How do you assign a value to assets on a farm, particularly biodiversity?

Biodiversity is probably the hardest category to value. But, until we start to place a value on some of these things, companies and politicians won’t act because they won’t necessarily see how important they are as part of our economy and our future well-being.

With biodiversity you can think about how much it would cost to hand-pollinate or mechanically pollinate an orchard, for example. We are trying to create a common set of metrics for measuring sustainability, the Global Farm Metric. For instance, directly measuring biodiversity on the farm by looking at key indicator species like birds, insects etc.

Do farmers have the knowledge and time needed for measuring?

In the developed world, farmers already have to supply information to different sources – certification schemes, government grant applications, compliance requirements, carbon foot printing. If we can find a way of harmonizing the way we measure impacts on farms, we can draw it from the places farmers are already sending information to. Of course, there are some parts of the world where farmers will need help, particularly smallholders.

One study said that for every £1 in the shop, there is 97 pence unaccounted for in externalities. Are we talking about doubling consumer prices?

What consumers pay at the till is not the true cost. The way food is priced is not right and the ‘cheapest’ is actually the most expensive. The cheap food is costing us so much, and it might cost our children and grandchildren the right to go for a walk in the woodland that we love.

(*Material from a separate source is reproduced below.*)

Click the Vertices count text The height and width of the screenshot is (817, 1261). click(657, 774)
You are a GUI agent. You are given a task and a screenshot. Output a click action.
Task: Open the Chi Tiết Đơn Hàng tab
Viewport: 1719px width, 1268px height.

If true cost accounting is implemented, the cost of food might go up, and that impacts low-income societies. There are some interesting initiatives, like one in the US where food stamps are worth double if you spend them at a farmers’ market.

Isn’t that being prescriptive and saying to people ‘this is the food you should eat’?

It can be about choice. Increased transparency in supply chains is going to happen. It’s about giving people more information on which to make decisions.

Is there a political will to tackle the issue?

It’s starting to emerge. Politicians will only act when they feel pressure from the public. We have to find ways to shift public opinion in favour of transparency in supply chains, people wanting to know the story behind food.

If you had one policy suggestion or practical farm idea to make to food system more sustainable, what would it be?

If we incentivize all farmers to start measuring their impact, it’s going to inform so much policy decision making in future. As part of new schemes, as part of reform, as part of the Agriculture Bill, introduce an annual sustainability assessment just to start collecting the data in a common way.